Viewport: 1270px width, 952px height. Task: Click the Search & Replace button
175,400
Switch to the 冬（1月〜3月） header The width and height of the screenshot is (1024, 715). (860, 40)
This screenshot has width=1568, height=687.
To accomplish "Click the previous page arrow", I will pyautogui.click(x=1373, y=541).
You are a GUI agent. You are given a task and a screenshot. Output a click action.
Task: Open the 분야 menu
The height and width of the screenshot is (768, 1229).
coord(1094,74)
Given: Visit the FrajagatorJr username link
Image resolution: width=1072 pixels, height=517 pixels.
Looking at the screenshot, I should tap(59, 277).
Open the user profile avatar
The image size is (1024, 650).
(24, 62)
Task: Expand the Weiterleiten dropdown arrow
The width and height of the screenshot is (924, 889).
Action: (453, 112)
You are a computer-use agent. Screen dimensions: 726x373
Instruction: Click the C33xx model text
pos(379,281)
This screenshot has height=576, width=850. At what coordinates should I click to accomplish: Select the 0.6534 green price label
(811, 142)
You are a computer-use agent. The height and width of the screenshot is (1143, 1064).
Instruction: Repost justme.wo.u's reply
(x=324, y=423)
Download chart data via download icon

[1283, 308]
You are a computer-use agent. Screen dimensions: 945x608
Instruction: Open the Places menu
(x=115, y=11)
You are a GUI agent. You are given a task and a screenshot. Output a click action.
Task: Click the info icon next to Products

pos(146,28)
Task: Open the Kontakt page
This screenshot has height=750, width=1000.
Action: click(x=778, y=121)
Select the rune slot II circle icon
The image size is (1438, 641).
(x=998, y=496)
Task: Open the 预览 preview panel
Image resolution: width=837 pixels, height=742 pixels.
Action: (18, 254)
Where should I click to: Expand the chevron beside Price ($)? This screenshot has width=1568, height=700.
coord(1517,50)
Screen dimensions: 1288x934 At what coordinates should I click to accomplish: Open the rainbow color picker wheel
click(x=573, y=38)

=-=-=-=-=

• [SET EXERCISE] Please copy the part of the records above that opens with the line containing "Where should I" and runs through the end of the records, with every line unchanged.

• [ANSWER]
Where should I click to: Expand the chevron beside Price ($)? This screenshot has width=1568, height=700.
coord(1517,50)
Screen dimensions: 1288x934 At what coordinates should I click to accomplish: Open the rainbow color picker wheel
click(x=573, y=38)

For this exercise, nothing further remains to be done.